Malaysians are among Leading Wastrels of Water, Energy Minister Warns
Malaysians waste water at ever-increasing rates. Photo Credit: Construction Week Online
Water often seems like an unlimited resource in a geographically and topographically blessed country like Malaysia. Yet most citizens treat the precious liquid as if there was no tomorrow – so much so that Malaysians use more water than people in most developed nations, Energy, Green Technology and Water Minister Dr. Maximus Ongkili has warned.
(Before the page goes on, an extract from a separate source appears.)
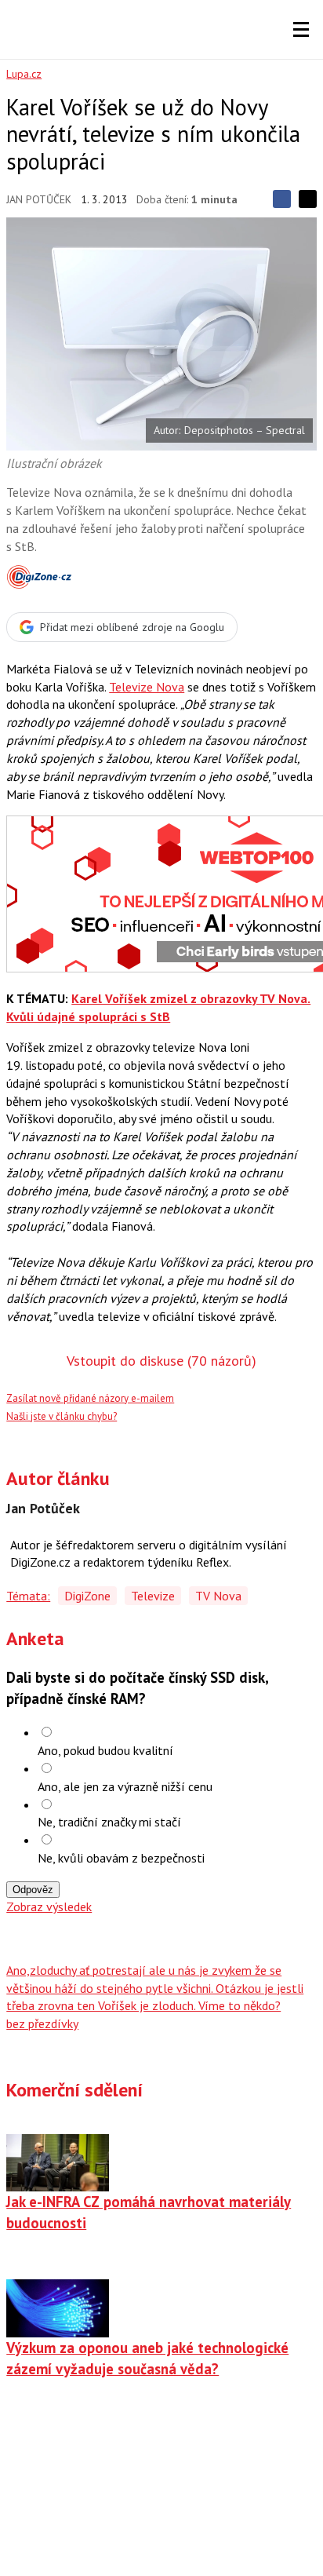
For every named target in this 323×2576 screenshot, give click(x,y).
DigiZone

Just how much water do Malaysians use up daily? Way too much. And the minister has figures to prove it. He said the country’s residents consume an average of 300 liters of water a day, almost twice the UN-recommended standard of 165 liters per day. That number is also much higher than the previously oft-cited estimates of 212 liters and 250 liters per day. Meanwhile, over a billion people around the world continue to languish without access to clean water. That is hardly the fault of Malaysians, true, but their plight should help throw wasteful domestic water consumption habits further into sharp relief.
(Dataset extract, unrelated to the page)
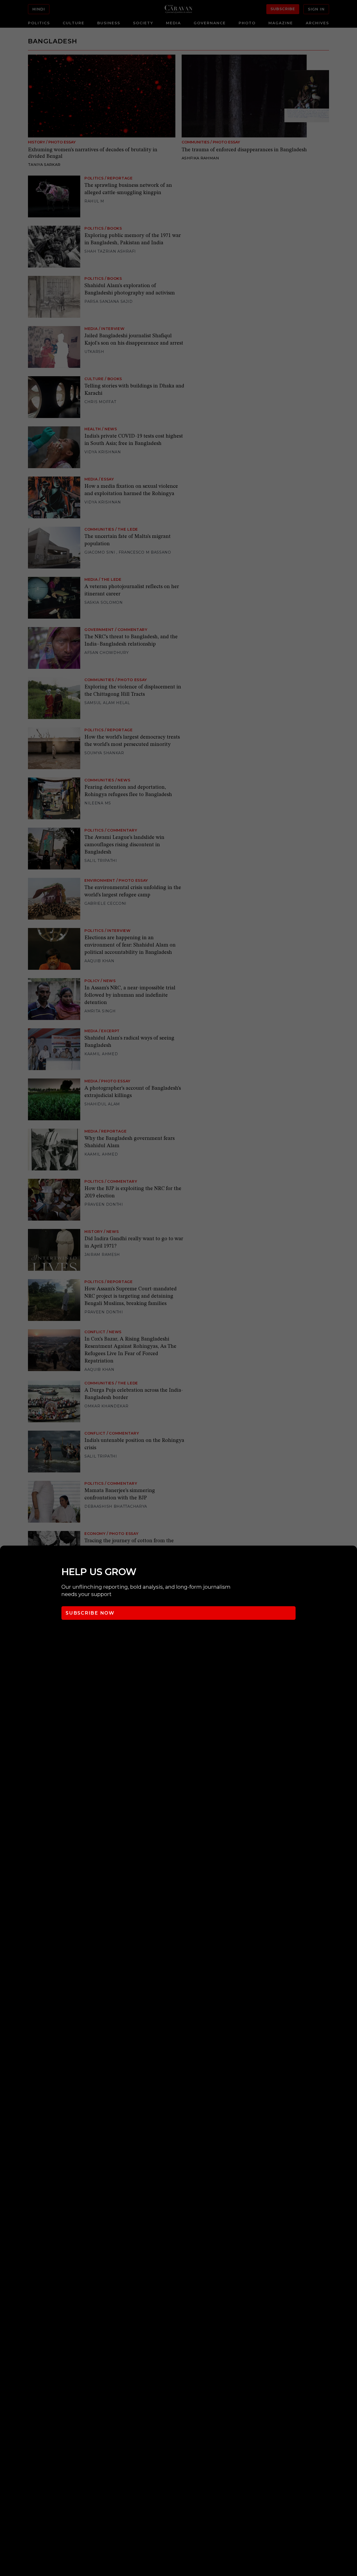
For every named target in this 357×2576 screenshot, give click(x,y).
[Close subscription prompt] (352, 1557)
“In the span of one year, the extra water we use is about 50,000 liters per person,” the minister said. “Without hesitation I can say this is a form of wastage and does not fulfill the government’s desire for its citizens to lead a green lifestyle.” He called on Malaysians to use the country’s resources, however abundant they may seem, much more responsibly.
That Malaysians use excessive amounts of clean water is nothing new, of course. For years experts have been warning that the country’s per capita water consumption rates were well above those of the neighboring nations of Singapore, Indonesia and Thailand. Some officials have been sounding the alarm bells, saying that unless Malaysians begin to use water more responsibly, the country may start to experience more frequent water shortages.
The problem, it seems, is twofold. To many Malaysians, water may seem like a substance that is literally everywhere – around the edges of the country in the seas, overhead in monsoon clouds, underfoot in natural subterranean reservoirs – and thus hardly needs saving. Secondly, water may be construed as a resource that belongs to anyone free for the taking, a notion that might cause citizens to avoid taking individual responsibility for the state of the nation’s clean water sources. Both assumptions are incorrect. In fact, as the country’s population have increased manifold and its economy has grown in tandem over the past decades, what were once seemingly boundless and untapped water sources have become increasingly stressed from overuse. It’s high time Malaysians took heed and started acting accordingly.